Мужественно бились ганзейцы под стенами крепости; но не меньше мужества выказывал и неприятель, защищавшийся отчаянно. Виттенборг вынужден был вводить в дело всё новые и новые подкрепления, которые бились с датчанами в широких брешах, бились и умирали спокойно, но не могли сломить упорного врага.
Главнокомандующий ежеминутно ожидал, что вот-вот в отдалении раздастся трубный звук подходящего свежего шведского войска. Но среди ночной темноты раздавались только возгласы сражающихся, треск и гул выстрелов, плеск разыгравшихся волн и рёв всё крепчавшей и возраставшей бури.

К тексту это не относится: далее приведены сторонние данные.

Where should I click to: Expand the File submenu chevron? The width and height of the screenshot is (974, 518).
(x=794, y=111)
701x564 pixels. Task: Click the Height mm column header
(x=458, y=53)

Но вдруг ко всем этим звукам прибавился со стороны моря ещё какой-то новый, странный шум. Шум одновременно послышался с северной и с южной стороны, а затем на волнах Норезунда замелькало и заколыхалось множество каких-то блуждающих огоньков. Напрасно старались матросы сообразить, какого рода опасность им угрожает, и только тогда, когда чуть-чуть стало брезжиться утро, на всех кораблях раздался один общий вопль ужаса: «Неприятель! Все к бою готовься!» Но сражавшиеся на суше не могли услышать этого крика, и только уже люди, бежавшие с кораблей, успели известить их о грозившей им опасности. Виттенборг тотчас же должен был прекратить наступление на Гельсингборг. Все команды в величайшем беспорядке бросились бежать к берегу и там, при первом свете зари, увидели горестную картину. Военный флот ганзейцев был с севера атакован значительной флотилией пиратских судов. Пираты успели уже овладеть семью самыми большими ганзейскими шнеками и поспешно уходили вместе с ними на всех парусах. В числе этих кораблей находился и тот, которым командовал Аттендорн, и громко раздавались на море вопли и стоны уводимых в плен матросов.

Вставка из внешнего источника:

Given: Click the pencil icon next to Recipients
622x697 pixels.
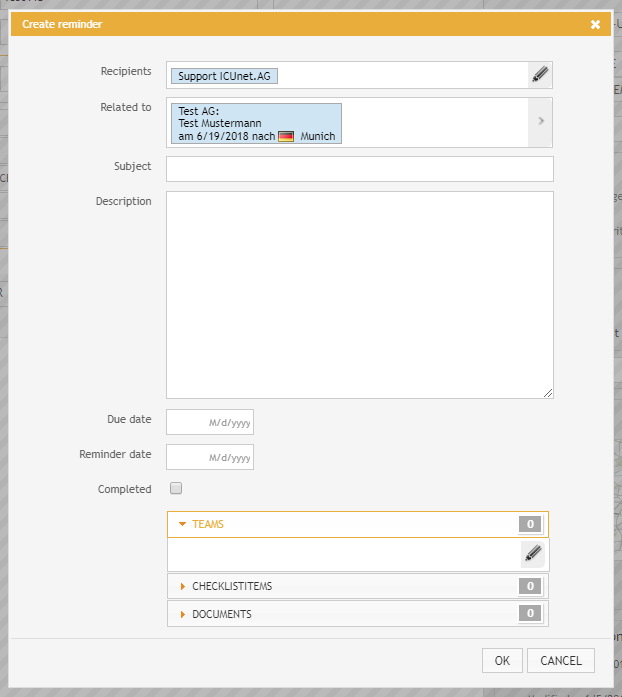Looking at the screenshot, I should tap(540, 74).
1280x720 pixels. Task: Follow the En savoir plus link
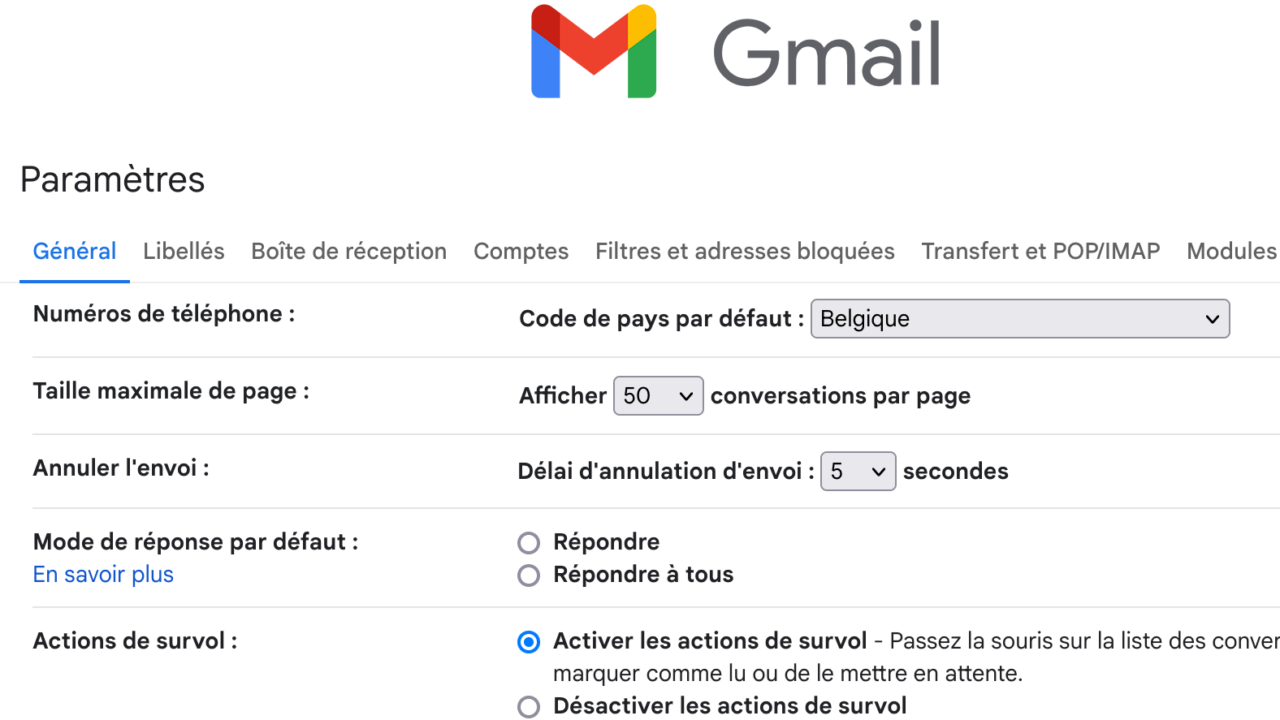[103, 575]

— Горе тому, кто понесёт ответственность за это страшное бедствие! — гневно закричал Аттендорн, быстро устремляясь со своей командой на палубу адмиральского корабля, которым тоже пытались овладеть шайки морских разбойников. Там уже работал мечем Виттенборг, окружённый отборным отрядом ганзейцев. Пираты были прогнаны с корабля, и большая часть их успела бежать на свои лёгкие суда.
Невыразимая сумятица ещё более увеличилась, когда гарнизон Гельсингборга сделал вылазку, овладел оставленными на берегу метательными снарядами ганзейцев и обратил их против ганзейского флота.